A study conducted by security software company Avast shows that Android’s stock factory reset feature does not clear all of the data from the device. The researchers say they are easily able to view users’ personal files using publicly available software even when it seems the factory reset is successful:
Although at first glance the phones appeared thoroughly erased, we quickly retrieved a lot of private data. In most cases, we got to the low-level analysis, which helped us recover SMS and chat messages.
Google releases a course called Developing Android Apps: Android Fundamentals on the e-learning platform Udacity. The course is aimed at people who are new to developing for Android but have some programming experience. It is taught by three Android developers, Reto Meier, Dan Galpin and Katherine Kuan, and features videos, quizzes, and forums.
The European Comission announces that Google agrees to classify games that offer in-app purchases as paid instead of free, even if they do not require any payment upfront. This is done to comply with a European Commission guideline set to prevent children from accidentally making in-app purchases:
Google has decided on a number of changes. Implementation is underway and will be completed by the end of September 2014. These include not using the word “free” at all when games contain in-app purchases, developing targeted guidelines for its app developers to prevent direct exhortation to children as defined under EU law and time-framed measures to help monitor apparent breaches of EU consumer laws.
Bluebox Security releases a report that shows that Android’s application ID system does not properly check to make sure application IDs are legitimate. This makes it so that, for instance, a fake Google Wallet application could be created to steal people’s money:
Every Android application has its own unique identity, typically inherited from the corporate developer’s identity. The Bluebox Security research team, Bluebox Labs, recently discovered a new vulnerability in Android, which allows these identities to be copied and used for nefarious purposes.
Motorola Moto 360 smartwatches are set to hit the market. Smartwatches so far have had rectangular faces, a shape that has turned off many consumers. This watch is circular, like other watches.
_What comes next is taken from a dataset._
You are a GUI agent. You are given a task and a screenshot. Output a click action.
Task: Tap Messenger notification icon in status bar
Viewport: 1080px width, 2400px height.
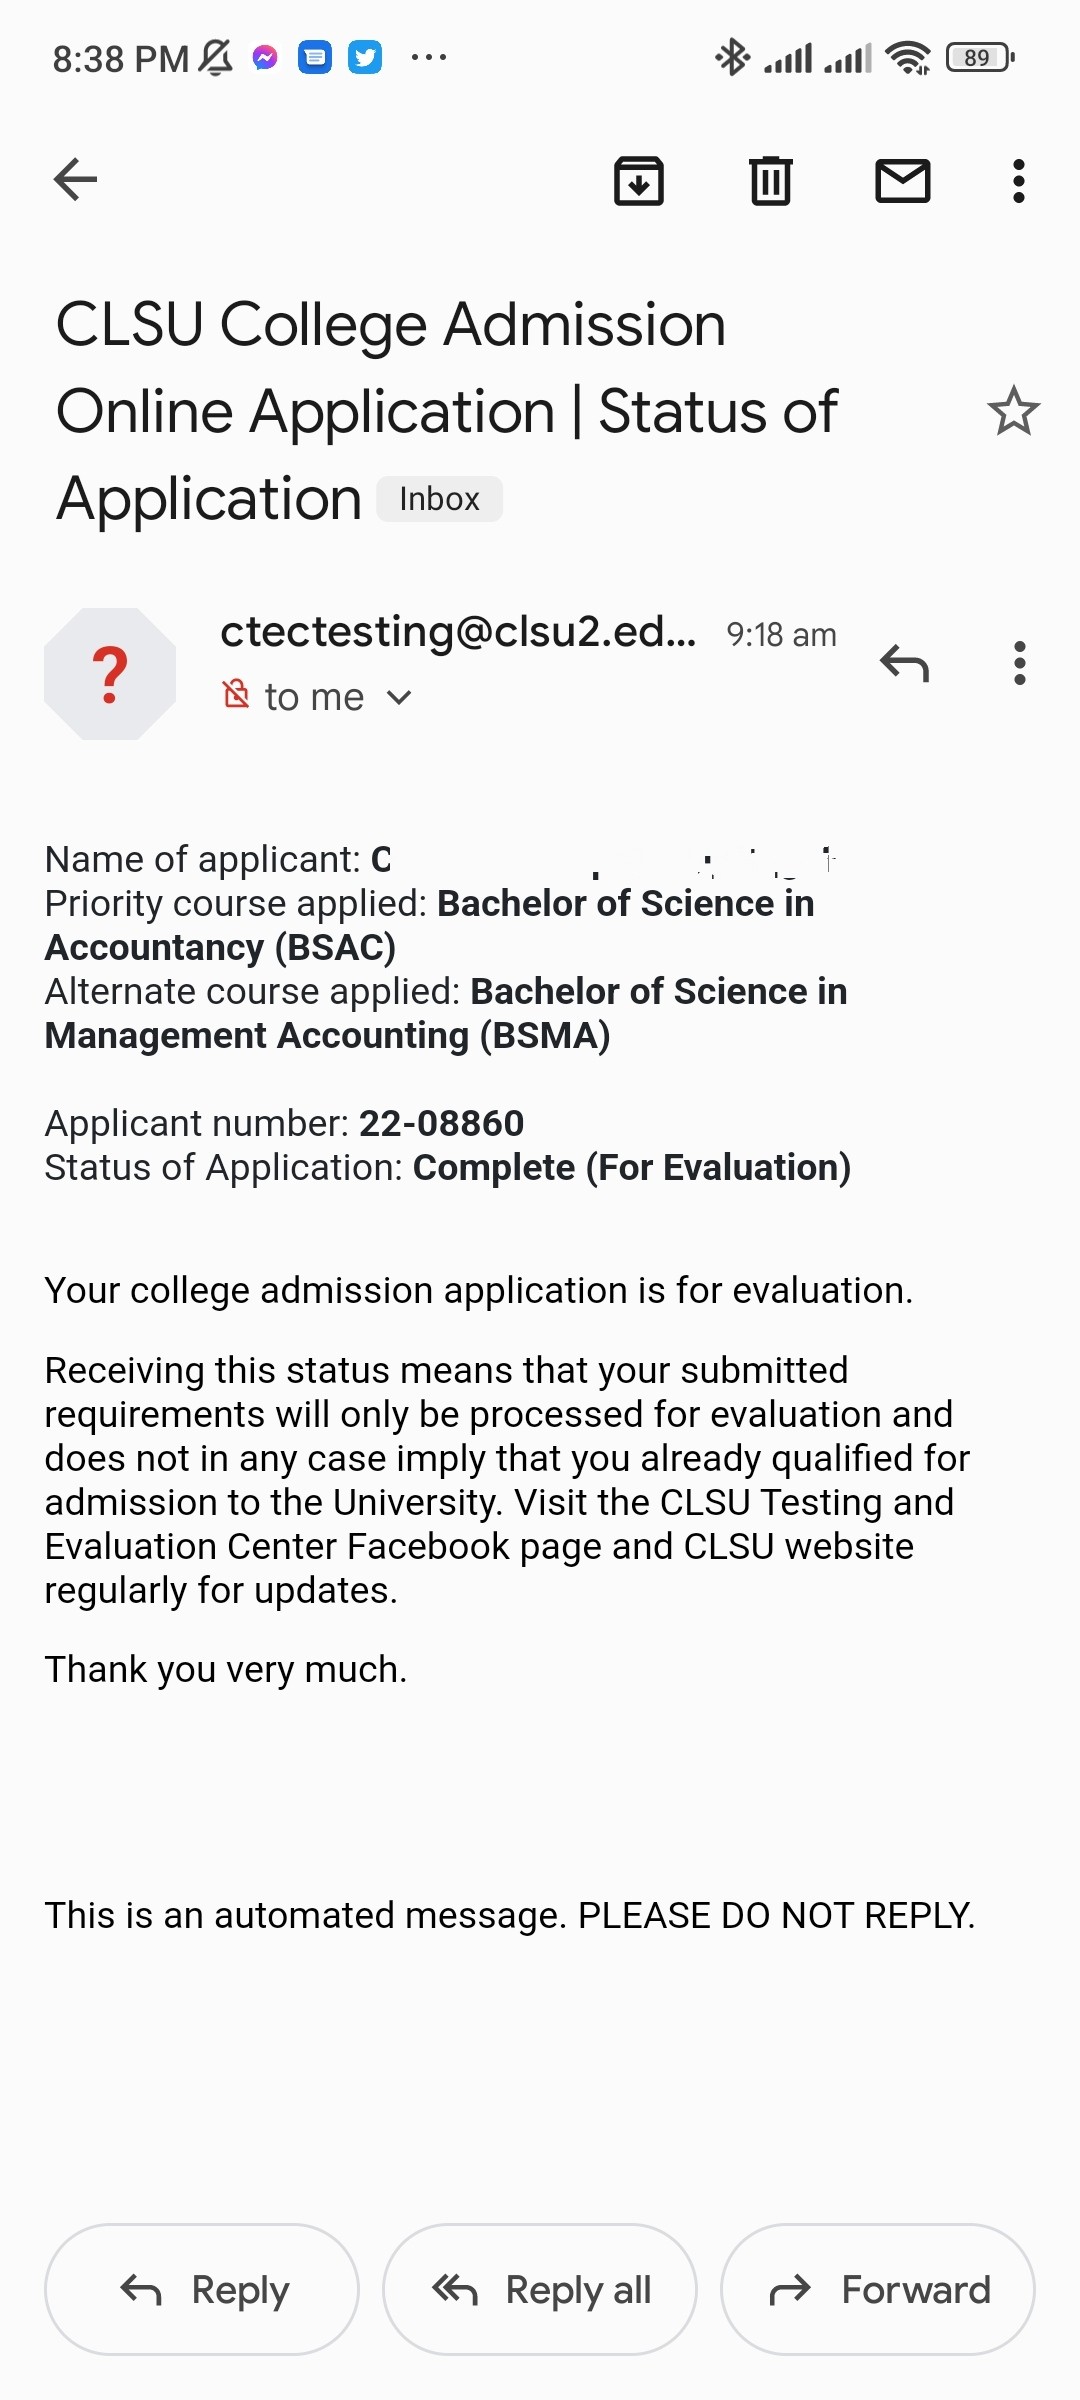(265, 58)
The watches will use Google’s Android Wear operating system, which includes voice control features for basic functions. It has not been confirmed how many apps will be available, but at least thousands of the more than 1 million Google store programs, have been updated to support Wear. The price for the watch starts at $250.
Google announces Android Pay at the Mobile World Congress in Barcelona. The new feature is not a new product but a framework that allows secure payments support from other companies which works in physical stores and also apps. It also supports NFC and biometrics.
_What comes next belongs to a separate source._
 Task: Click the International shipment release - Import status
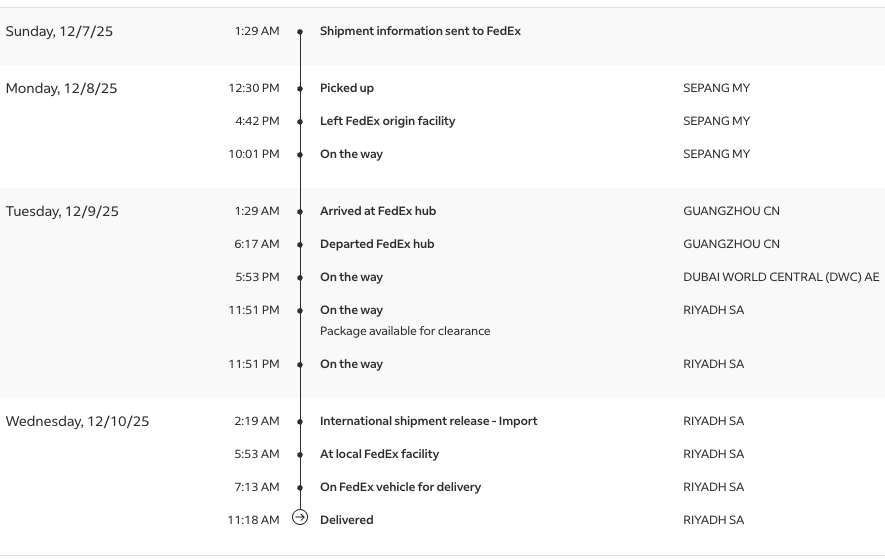(x=428, y=421)
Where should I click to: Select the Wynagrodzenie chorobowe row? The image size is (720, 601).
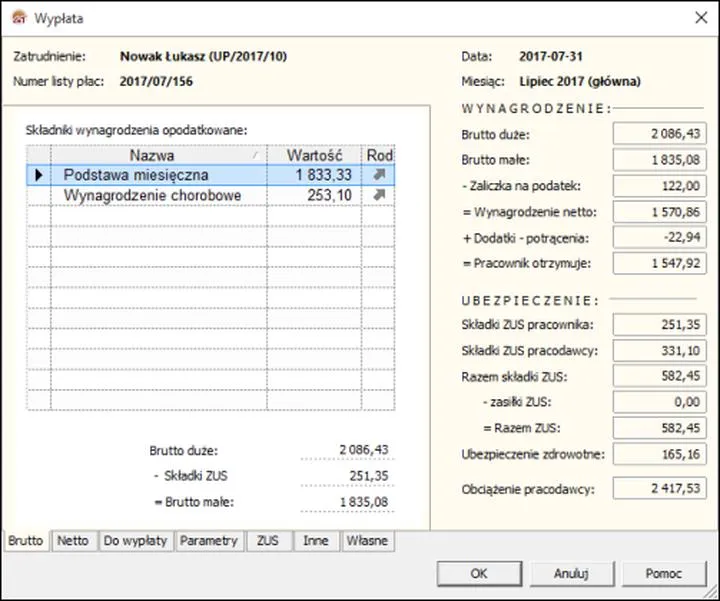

We are doing it in a way in which anybody else can build a payments service on top of Android. So, in places like China and Africa we hope that people will use Android Pay to build innovative services.
Google changes its hangouts design for android phones and adds some new features. It is now easier to send attachments. The new design also allows to send more than one photo at a time. Composing messages is more intuitive. The changes also include tweaks that will improve battery life, improve speed and fix a few bugs.